The pain of the perpetrator

After spending three days in an Egyptian jail, the brothers were ready to confess without a judge or jury. They started conversing among themselves in Hebrew. As far as they were concerned, the man accusing them of espionage was an Egyptian.

The men started blaming each other for what they did to their brother. It sounded like a well-rehearsed conversation. They probably had that conversion a gazillion times over the years since the atrocious conspiracy that sent Joseph down to Egypt as a slave.

Here was Joseph, the man who was almost murdered by his brothers, listening to the same brothers replay their regrets and guilt.

Joseph could not hold back the tears as his brothers traded blames. He could see that his pain was also their pain. They wronged him but they had not been at peace with themselves. While Joseph was going through his tough times in Egypt, his brothers were carrying the emotional baggage around with them.

This is a powerful turning point in a victim-perpetrator dynamics. Great things happen when victims push through their own pain to see the pain of the perpetrator.

Only psychopaths hurt people without retaining any pain, guilt, or shame. Joseph's brothers struggled with the guilt and shame of their evil deeds. They were overdue for a confession and a long-awaited atonement.
___
# [COMPLETE THE FOLLOWING]
1. Render this sentence from the passage on Joseph and his brothers in Spanish: "Joseph could not hold back the tears as his brothers traded blames."
2. Quote the passage on Joseph and his brothers, starting at "After spending three" and ending at "was an Egyptian.".
___
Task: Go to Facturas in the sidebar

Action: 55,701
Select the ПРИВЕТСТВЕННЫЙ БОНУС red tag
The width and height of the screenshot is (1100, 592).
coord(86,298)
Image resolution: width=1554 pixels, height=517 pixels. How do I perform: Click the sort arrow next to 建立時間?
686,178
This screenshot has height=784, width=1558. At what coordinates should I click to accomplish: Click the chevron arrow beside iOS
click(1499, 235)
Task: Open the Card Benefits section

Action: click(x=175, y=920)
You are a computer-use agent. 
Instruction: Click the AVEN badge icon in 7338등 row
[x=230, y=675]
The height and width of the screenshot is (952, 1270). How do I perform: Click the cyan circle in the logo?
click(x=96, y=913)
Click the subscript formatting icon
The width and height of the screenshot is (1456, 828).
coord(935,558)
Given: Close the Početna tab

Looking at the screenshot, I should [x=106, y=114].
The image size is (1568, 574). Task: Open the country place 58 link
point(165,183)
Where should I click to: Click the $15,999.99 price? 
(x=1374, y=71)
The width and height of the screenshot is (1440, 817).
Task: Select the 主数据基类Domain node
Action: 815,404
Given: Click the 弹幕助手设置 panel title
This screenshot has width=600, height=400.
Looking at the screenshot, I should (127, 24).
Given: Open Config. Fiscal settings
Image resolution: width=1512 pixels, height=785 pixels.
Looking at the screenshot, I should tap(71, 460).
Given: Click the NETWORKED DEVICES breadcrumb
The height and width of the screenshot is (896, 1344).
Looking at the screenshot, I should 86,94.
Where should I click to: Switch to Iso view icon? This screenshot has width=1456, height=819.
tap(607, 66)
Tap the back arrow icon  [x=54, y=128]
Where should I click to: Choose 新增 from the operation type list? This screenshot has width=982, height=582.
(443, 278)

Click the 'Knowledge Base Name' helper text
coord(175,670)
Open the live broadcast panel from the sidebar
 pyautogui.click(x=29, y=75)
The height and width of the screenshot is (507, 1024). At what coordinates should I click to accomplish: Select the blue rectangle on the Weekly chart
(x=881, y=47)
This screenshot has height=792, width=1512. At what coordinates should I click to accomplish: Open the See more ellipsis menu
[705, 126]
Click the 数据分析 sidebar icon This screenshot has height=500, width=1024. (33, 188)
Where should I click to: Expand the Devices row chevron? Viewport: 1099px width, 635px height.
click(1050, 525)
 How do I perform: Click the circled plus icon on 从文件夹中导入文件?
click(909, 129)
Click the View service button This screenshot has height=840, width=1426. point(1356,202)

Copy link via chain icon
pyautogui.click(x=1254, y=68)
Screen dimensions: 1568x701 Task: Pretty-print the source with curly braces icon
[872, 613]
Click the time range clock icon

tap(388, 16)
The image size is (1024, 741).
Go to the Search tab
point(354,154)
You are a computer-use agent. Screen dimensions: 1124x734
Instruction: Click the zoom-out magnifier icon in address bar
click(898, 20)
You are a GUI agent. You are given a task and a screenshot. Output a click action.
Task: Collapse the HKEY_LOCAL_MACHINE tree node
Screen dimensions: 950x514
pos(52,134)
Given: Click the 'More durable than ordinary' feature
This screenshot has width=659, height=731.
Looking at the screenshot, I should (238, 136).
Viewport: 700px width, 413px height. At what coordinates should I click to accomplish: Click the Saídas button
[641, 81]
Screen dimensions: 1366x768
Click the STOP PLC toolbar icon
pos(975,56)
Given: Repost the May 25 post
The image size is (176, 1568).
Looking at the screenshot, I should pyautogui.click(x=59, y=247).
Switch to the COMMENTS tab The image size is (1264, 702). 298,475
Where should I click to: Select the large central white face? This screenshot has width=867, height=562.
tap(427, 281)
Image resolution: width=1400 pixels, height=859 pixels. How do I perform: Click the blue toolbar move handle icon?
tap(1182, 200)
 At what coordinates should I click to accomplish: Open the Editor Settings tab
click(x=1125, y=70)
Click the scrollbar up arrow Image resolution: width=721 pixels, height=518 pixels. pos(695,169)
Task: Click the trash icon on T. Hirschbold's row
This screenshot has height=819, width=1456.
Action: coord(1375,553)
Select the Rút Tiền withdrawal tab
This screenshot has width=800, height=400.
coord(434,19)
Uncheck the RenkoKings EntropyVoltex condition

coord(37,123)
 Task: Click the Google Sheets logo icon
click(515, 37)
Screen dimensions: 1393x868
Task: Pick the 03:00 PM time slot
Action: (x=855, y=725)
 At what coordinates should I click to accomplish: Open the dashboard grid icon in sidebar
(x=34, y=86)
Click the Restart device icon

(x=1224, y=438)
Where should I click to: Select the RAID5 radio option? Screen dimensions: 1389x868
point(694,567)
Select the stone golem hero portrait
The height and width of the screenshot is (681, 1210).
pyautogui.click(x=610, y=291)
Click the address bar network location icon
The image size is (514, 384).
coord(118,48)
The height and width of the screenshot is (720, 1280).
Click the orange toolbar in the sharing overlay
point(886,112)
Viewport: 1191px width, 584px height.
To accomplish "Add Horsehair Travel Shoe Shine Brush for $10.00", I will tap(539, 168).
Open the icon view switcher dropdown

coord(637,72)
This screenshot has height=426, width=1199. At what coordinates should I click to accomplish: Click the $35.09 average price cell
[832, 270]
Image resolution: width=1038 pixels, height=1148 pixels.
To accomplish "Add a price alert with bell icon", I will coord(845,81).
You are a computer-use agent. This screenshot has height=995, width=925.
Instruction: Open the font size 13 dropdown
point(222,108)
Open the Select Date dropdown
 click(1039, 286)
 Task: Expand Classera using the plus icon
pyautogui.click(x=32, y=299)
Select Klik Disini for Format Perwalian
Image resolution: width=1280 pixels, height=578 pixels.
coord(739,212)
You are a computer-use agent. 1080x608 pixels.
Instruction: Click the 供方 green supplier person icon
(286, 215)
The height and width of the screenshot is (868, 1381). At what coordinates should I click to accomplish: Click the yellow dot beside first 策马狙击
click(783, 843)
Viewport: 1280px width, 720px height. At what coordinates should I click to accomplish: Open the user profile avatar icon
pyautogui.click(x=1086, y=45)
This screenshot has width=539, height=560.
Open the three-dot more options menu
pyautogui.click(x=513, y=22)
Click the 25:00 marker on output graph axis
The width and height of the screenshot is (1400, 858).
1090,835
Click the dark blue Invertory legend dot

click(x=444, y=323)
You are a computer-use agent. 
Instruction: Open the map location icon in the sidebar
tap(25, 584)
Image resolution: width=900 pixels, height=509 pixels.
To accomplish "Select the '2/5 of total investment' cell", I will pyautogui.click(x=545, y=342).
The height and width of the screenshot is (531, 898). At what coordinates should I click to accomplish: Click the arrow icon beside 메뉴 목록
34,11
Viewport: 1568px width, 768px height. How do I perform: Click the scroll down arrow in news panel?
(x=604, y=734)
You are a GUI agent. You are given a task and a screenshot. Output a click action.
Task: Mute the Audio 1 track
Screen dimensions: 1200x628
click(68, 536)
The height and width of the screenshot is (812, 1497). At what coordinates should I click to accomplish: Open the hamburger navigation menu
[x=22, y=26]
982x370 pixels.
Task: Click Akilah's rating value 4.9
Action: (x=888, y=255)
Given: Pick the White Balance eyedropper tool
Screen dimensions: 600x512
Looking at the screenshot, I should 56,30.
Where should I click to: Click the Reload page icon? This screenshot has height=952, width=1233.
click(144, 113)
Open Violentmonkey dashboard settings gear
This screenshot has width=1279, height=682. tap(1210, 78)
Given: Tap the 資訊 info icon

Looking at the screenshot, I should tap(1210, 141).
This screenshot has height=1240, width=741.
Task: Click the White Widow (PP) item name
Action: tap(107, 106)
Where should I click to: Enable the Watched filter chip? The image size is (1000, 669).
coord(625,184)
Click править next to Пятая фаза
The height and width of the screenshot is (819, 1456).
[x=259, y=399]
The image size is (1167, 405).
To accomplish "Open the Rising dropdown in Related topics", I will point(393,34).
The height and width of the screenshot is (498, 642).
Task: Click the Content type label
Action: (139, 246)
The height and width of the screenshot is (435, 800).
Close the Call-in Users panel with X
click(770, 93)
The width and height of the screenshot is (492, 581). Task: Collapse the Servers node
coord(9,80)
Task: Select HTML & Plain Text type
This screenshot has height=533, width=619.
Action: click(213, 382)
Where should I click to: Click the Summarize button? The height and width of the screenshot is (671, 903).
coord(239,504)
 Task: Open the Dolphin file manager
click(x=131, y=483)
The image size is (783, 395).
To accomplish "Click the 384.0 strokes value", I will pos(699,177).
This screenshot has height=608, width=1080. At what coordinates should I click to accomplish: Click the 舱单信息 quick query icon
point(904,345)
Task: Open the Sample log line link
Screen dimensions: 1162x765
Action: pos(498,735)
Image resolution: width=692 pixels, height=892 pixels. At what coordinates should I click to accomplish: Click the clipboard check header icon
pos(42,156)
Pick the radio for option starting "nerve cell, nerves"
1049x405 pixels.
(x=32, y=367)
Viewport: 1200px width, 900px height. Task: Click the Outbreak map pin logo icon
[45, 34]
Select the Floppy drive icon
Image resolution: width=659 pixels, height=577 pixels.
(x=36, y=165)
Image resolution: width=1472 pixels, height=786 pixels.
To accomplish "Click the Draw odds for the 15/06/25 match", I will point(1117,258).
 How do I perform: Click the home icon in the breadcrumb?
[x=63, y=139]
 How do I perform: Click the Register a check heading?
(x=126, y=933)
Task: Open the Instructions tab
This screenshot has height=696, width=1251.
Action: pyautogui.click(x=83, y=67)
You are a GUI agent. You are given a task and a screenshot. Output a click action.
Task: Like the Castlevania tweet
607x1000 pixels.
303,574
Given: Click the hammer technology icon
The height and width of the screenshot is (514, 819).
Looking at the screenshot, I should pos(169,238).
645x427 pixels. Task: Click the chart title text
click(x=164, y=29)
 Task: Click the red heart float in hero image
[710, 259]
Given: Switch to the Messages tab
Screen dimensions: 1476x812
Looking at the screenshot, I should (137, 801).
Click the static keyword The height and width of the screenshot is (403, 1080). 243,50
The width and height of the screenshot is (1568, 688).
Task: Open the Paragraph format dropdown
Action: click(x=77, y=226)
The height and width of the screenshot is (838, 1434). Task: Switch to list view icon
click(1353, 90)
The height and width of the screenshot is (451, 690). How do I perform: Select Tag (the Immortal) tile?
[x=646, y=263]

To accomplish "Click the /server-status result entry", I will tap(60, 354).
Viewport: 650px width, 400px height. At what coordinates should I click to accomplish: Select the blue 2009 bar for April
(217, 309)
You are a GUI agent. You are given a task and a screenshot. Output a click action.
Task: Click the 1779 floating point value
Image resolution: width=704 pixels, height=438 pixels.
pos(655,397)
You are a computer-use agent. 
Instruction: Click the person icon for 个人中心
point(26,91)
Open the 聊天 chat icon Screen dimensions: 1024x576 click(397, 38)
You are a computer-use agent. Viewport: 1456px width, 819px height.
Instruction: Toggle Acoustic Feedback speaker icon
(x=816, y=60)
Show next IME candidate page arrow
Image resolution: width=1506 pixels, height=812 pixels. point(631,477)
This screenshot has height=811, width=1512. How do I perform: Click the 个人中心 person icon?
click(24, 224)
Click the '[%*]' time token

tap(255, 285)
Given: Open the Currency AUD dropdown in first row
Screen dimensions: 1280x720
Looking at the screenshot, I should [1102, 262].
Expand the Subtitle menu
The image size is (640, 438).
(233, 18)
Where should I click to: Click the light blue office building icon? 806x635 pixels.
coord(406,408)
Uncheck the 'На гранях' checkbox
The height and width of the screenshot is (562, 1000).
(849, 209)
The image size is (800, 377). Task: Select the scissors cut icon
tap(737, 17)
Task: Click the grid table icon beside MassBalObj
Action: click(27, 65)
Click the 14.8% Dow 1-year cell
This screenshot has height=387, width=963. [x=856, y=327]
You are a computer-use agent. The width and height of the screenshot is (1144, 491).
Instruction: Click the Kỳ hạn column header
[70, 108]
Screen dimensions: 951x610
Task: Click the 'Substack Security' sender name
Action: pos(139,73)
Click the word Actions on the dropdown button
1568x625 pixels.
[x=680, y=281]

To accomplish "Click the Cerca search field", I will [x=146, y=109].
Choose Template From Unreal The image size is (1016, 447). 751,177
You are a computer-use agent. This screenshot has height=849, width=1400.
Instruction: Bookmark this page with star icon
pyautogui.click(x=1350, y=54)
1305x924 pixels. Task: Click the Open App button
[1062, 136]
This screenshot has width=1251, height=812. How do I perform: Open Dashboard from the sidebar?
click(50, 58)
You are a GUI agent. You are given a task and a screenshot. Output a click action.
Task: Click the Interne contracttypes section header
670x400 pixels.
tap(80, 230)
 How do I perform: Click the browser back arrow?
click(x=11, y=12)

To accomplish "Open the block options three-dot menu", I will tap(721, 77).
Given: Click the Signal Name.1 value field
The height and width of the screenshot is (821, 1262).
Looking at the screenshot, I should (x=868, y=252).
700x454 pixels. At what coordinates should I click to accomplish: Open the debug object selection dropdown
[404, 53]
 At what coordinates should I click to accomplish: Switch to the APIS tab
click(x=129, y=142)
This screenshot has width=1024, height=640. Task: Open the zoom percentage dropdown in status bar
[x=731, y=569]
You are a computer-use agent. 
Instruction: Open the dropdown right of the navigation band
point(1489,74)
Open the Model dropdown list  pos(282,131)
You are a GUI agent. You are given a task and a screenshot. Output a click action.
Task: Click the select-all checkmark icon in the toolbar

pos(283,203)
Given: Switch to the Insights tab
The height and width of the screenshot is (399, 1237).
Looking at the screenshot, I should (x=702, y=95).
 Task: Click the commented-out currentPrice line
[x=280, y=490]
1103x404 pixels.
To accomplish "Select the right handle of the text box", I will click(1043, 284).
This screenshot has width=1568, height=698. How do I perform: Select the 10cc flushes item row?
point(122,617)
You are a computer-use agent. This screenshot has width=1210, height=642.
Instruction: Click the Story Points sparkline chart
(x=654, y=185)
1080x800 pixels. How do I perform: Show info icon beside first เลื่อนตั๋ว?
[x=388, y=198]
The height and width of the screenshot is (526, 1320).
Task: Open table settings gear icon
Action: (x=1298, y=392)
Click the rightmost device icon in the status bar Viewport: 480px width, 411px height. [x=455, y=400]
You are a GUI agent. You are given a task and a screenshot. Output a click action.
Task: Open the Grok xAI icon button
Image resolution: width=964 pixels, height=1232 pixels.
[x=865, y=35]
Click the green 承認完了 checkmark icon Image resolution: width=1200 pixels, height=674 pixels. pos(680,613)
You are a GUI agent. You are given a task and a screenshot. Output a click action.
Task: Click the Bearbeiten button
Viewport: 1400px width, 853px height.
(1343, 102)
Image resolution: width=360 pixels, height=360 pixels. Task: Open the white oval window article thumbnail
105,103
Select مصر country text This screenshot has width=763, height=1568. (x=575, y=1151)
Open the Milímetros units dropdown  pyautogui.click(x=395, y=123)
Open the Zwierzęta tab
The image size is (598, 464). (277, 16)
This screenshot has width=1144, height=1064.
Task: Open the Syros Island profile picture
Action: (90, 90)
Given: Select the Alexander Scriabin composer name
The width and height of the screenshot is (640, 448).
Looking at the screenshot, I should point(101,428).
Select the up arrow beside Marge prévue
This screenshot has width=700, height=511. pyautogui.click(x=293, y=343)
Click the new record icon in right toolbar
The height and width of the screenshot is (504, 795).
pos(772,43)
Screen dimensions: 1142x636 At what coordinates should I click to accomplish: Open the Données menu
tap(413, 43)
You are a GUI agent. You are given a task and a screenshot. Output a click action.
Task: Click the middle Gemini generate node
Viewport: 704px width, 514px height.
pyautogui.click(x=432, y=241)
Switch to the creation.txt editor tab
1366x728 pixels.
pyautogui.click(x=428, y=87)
___
# [SOLUTIONS TO THE TASKS]
1. José no pudo contener las lágrimas mientras sus hermanos se culpaban unos a otros.

2.
After spending three days in an Egyptian jail, the brothers were ready to confess without a judge or jury. They started conversing among themselves in Hebrew. As far as they were concerned, the man accusing them of espionage was an Egyptian.